Featured Writer: Sam Vargo

Washing Dead Trees

The dead trees stand miserably scraggly, without sap or leaf. Bone washes them weeknights and weekends, like he's ordered to do so by some higher entity from above and beyond. I help Bone wash the trees because he's a good friend of mine. But why we're doing washing dead trees with industrial strength cleaners and brushes suited to janitorize a steel mill or ingot mold foundry has always been a big question to me.

But to Bone, it's important, all right. Just as important as brushing incisors twice every 24, staying to the left of center and trying not to leer at beautiful women too much, but making sure they notice that you notice. So I ask Bone why we're cleaning dead trees and he tells me to just shut up and keep my frothy bristles in motion.  I ask him again and he just says it's our way of keeping our end of the universe up, from keeping the cosmos into falling into some kind of hideous Blakean disarray.

There are a lot more beautiful, living trees that probably would like to have their barks brushed with suds and bristles, but no, we pass by these vibrant, healthy, growing trees -- every one of them. Anyhow, the industrial cleansers and harsh horse whiskers on the heavy-duty brushes might harm living trees' ecological benevolence, who knows. . .

It's hard washing dead trees. The trees are dead, you see, and it's hard to become motivated to clean something that is no longer alive. Another thing about dead trees is they don't have any breathing, living bark. No, they have a tough, sinewy texture that falls apart under the hard scrubbing of the tough brushes we use.
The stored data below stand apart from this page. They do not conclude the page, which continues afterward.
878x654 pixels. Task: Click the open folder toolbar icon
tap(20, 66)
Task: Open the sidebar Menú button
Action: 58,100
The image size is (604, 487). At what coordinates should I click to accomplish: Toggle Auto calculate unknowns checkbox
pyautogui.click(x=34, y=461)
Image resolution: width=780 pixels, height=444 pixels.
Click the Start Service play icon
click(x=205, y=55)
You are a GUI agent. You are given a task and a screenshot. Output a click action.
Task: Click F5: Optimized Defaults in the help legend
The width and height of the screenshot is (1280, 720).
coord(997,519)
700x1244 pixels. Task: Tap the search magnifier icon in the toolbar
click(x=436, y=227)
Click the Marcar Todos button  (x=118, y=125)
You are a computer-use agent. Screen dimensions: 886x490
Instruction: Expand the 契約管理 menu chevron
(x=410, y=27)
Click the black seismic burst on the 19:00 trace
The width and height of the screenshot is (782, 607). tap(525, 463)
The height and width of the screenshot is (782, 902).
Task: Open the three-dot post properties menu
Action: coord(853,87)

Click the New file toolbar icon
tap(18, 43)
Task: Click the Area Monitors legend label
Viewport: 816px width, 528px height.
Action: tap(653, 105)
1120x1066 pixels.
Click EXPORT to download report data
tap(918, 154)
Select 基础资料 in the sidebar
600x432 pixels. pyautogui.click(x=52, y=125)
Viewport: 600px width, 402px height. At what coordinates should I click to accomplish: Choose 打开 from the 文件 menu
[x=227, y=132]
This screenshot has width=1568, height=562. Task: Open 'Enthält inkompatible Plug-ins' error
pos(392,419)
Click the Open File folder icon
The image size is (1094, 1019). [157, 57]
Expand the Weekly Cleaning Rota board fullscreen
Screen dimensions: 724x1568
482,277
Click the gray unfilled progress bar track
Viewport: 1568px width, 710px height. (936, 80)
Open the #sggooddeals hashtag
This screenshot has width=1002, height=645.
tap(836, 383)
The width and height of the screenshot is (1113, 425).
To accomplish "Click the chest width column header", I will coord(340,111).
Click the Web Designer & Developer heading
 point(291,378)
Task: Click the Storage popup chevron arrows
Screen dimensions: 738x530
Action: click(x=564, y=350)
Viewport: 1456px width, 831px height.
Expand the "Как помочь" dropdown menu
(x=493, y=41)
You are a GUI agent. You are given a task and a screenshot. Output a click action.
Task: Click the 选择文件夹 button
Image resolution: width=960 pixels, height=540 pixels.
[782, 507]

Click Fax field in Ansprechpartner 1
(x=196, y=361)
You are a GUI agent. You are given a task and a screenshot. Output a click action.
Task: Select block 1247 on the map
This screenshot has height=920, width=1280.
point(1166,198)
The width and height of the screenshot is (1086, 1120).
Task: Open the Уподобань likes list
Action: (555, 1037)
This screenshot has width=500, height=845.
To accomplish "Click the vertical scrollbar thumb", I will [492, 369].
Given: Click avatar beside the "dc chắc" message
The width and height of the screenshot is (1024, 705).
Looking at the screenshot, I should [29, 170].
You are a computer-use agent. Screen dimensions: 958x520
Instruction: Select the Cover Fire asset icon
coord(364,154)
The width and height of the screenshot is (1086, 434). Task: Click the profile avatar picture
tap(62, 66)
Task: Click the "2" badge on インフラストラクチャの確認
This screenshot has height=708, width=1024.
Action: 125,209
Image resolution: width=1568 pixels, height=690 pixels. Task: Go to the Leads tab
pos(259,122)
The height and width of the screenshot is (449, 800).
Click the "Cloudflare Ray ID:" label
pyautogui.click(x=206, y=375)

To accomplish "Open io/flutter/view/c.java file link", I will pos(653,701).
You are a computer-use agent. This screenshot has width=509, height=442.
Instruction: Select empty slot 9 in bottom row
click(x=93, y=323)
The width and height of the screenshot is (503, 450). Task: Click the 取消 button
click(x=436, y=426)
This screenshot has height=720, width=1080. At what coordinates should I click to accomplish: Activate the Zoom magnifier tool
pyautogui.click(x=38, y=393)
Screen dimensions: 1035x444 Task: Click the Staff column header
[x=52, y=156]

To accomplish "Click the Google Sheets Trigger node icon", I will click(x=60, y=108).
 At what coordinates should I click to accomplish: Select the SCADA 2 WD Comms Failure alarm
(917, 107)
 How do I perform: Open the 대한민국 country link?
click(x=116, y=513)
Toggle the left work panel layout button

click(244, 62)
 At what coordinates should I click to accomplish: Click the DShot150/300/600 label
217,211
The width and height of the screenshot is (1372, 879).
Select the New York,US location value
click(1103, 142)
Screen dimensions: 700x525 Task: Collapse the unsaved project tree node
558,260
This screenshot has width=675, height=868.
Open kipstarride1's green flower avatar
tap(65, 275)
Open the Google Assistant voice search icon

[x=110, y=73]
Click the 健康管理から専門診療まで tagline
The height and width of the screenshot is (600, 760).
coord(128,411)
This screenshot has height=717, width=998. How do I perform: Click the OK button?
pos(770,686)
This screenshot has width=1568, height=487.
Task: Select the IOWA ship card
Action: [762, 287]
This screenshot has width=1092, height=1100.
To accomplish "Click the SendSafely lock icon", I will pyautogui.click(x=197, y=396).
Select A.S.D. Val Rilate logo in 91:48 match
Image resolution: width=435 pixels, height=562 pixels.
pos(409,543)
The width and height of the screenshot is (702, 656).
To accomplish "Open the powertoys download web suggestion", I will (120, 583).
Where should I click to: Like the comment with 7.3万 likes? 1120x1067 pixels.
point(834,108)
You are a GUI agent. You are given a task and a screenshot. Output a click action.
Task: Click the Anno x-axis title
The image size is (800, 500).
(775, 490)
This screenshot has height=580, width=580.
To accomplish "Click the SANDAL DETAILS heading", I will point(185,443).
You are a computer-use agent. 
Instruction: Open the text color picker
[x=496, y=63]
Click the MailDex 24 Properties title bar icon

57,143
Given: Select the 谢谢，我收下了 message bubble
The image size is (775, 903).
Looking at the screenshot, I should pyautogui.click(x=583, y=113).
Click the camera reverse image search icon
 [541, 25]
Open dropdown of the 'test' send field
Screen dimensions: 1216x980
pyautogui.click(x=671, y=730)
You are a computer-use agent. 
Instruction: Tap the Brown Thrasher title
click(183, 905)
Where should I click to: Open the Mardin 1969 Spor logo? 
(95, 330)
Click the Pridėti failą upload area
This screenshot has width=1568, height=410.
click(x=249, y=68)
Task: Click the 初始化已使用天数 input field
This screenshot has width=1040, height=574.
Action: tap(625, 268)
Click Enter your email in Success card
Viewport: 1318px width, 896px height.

Moreover, industrial strength cleaners -- with their acids, poisons and potent chemicals -- serve to make the dead trees' texture frangible.

Funny, but a dead tree in its rough, dirty, natural state, actually looks much worse after it is cleaned than before. After Bone and I clean these trees they have little pieces of wood sticking out all over the place and exhibit a white, sudsy sort of appearance which makes them look artificial and fake.

    Dead trees are also very ugly. It's a joy cleaning something bright and shiny, like a bowling trophy or an itsy, bitsy track and field medallion. It's also nice sprucing up something alive and refreshing, like a wonderful little tree frog that fell far from the branch on high and landed on the hard ground. But come on, Bone, a dead tree? What's so appealing about spending all your free time cleaning something as unappealing and absurdly dead as a dead tree? I really wonder about Bone and I'm thinking about having him either committed to a state insane asylum or enrolled in a state university.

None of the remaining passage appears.